Investment securities, primarily mortgage-backed securities, totaled $435.5 million at December 31, 2010, a decrease of $37.9 million or 8.0% from September 30, 2010 and a decrease of $111.9 million or 20.4% from December 31, 2009. The declines were primarily the result of high prepayment levels on higher yielding securities and the challenge in finding replacement securities with acceptable risk profiles and yields. As a result, the cash flows from maturities and prepayments were used to paydown advances from the FHLB and other borrowings rather than fully reinvesting these proceeds in other securities.
The following table summarizes the loan portfolio by major categories.

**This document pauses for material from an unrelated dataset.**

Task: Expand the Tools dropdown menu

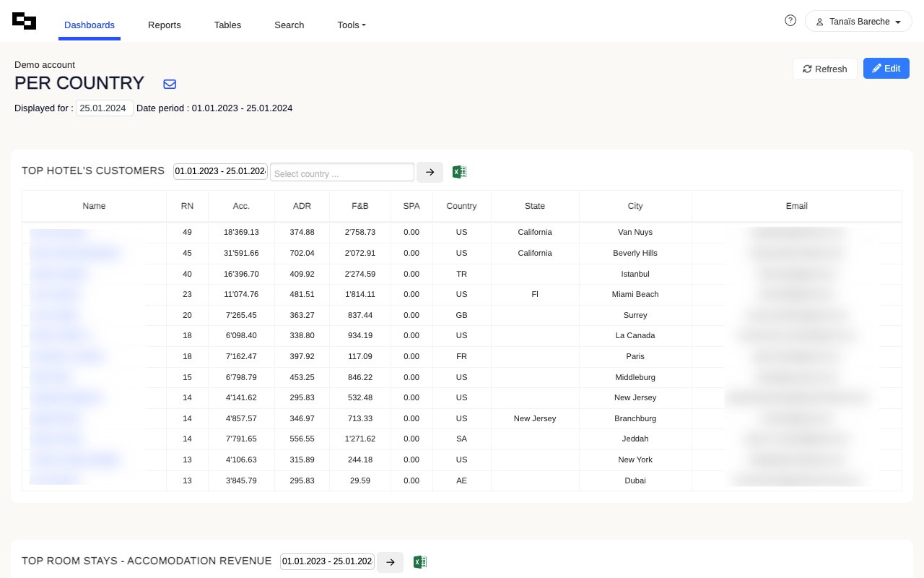Action: (x=351, y=25)
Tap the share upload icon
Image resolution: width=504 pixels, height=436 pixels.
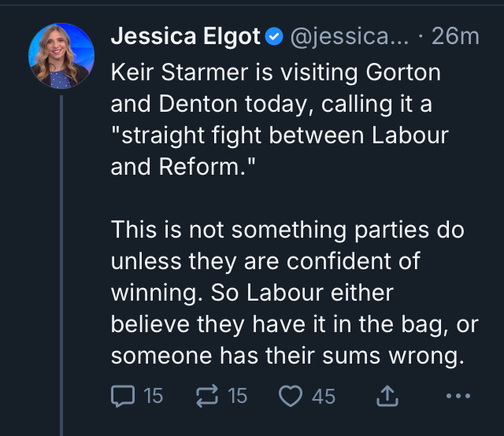387,396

|LOANS (in thousands)||December 31, 2010||September 30, 2010||June 30, 2010||March 31, 2010||December 31, 2009|
|Residential 1-4 Family||$ 887,924||$ 836,644||$ 810,180||$ 778,747||$ 767,923|
|Total residential loans||957,335||907,424||880,173||857,566||848,031|
|Commercial real estate||590,816||598,547||593,894||593,128||591,787|
|Total commercial loans||839,739||863,012||910,493||957,944||999,218|
|Total consumer loans||786,293||793,912||800,153||796,705||796,953|
|Less: Allowance for loan losses||88,349||86,871||86,945||82,731||73,534|
|Net loans||$ 2,495,018||$ 2,477,477||$ 2,503,874||$ 2,529,484||$ 2,570,668|
Total loans at December 31, 2010 increased $19.0 million or 0.7% over September 30, 2010 and decreased $60.8 million or 2.3% from December 31, 2009. Increases in residential 1-4 family loans, which resulted from the strategic decision to retain substantially all 15-year residential mortgage loan originations in the portfolio, were offset by declines in most other loan categories. The decline in total loans was primarily the result of lower loan demand from creditworthy borrowers, transfers of nonperforming loans to REO, and charge-offs in most other loan categories, as well as paydowns as a result of normal borrower activity.